Note to owners: Don’t be idiots in regards to your marital affairs, it can and will screw your team in some way shape or form as both the Padres & Dodgers can attest.
Trevor Hoffman was the face of the Padres after Tony Gwynn retired and he should have played out the rest of his career in San Diego. This did not happen. Take the above mentioned payroll issues into consideration along with the fact that now former Padres CEO Sandy Alderson is a egomaniac with an attitude problem who retracted a contract offer to Hoffman. What you have left is Trevor playing his last 2 seasons with the Brewers.
Much like Tom Werner, I wish nothing but failure for Sandy Alderson in regards to the rest of his career in Baseball.

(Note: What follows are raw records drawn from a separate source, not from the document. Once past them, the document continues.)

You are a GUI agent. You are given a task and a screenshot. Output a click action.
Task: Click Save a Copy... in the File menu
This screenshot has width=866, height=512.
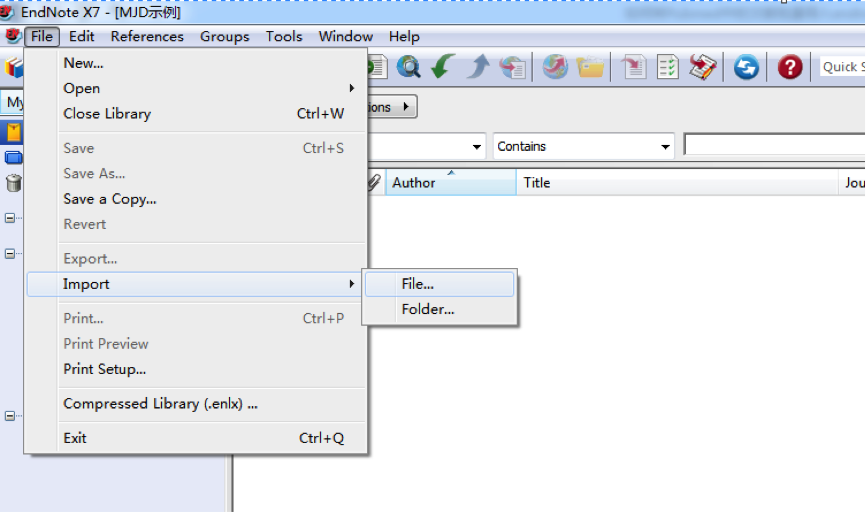pos(110,199)
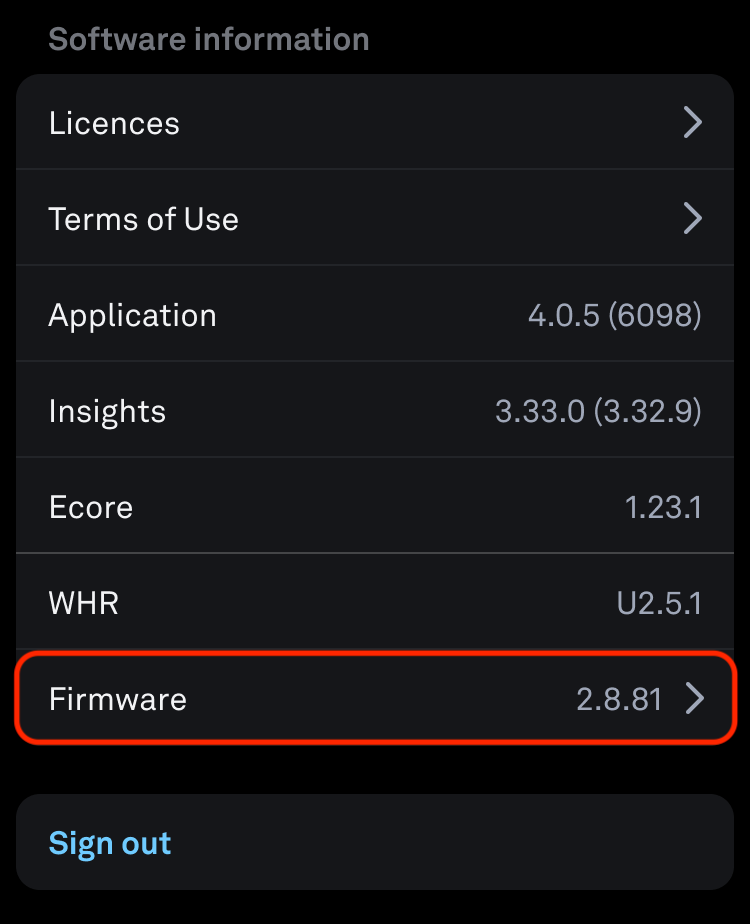Select the Application version 4.0.5 (6098)

614,316
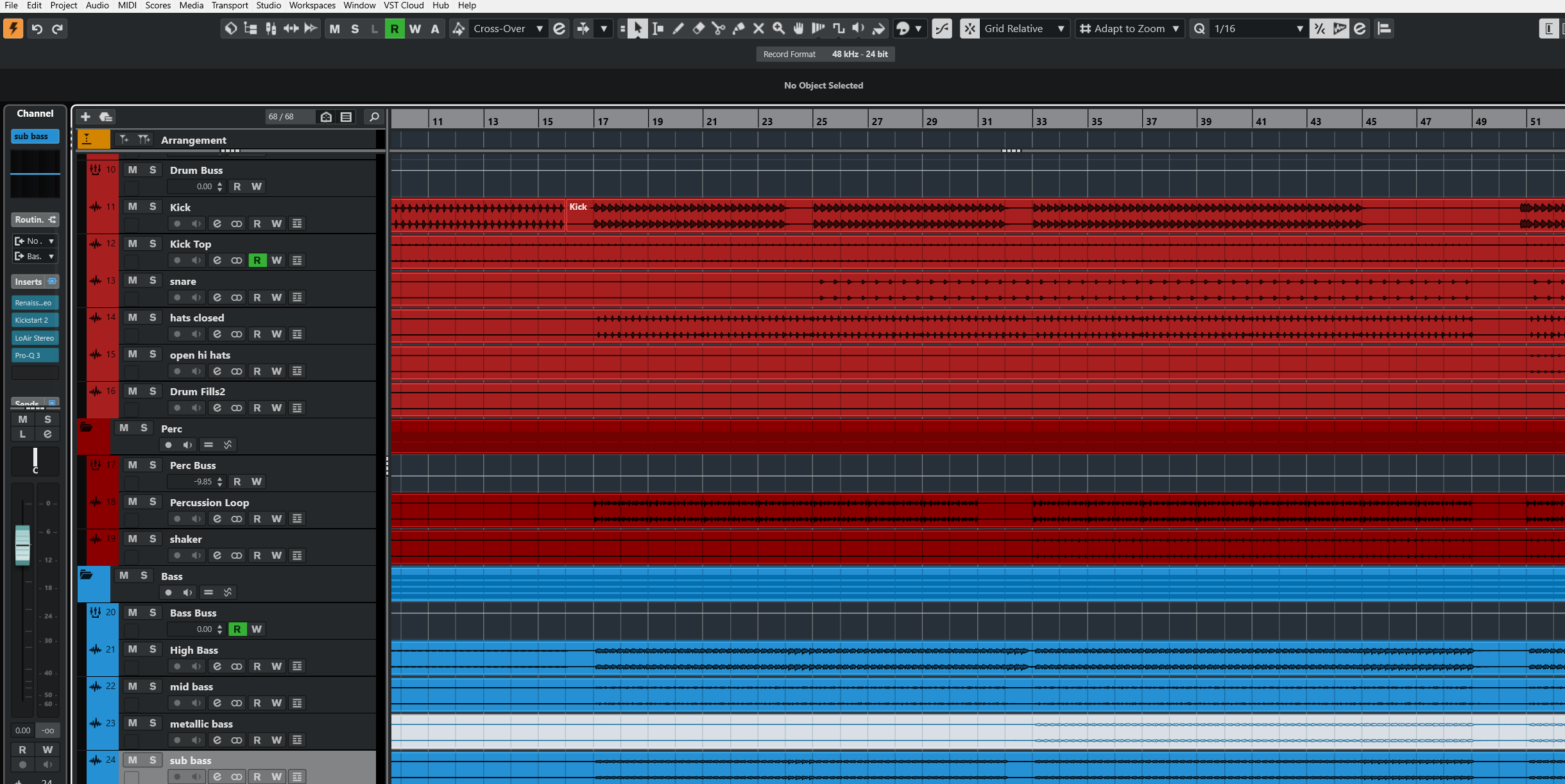This screenshot has width=1565, height=784.
Task: Select the Mute X tool
Action: point(758,28)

This still stings. 2010 could have been, in many ways, the Padres unexpected year of greatness. Overall it was a very good year but a monumental 10 game losing streak late in the season, smack in the middle of a division race will screw any team. Add that to a loss to the Giants on the final day of the season and their chances of the post-season were destroyed.
Oh yeah, did I mention that the loss on the final day of the season fell on my birthday? It was a birthday that I will never forget, although it is one that I would love to, as I was almost brought to tears by the team’s collapse.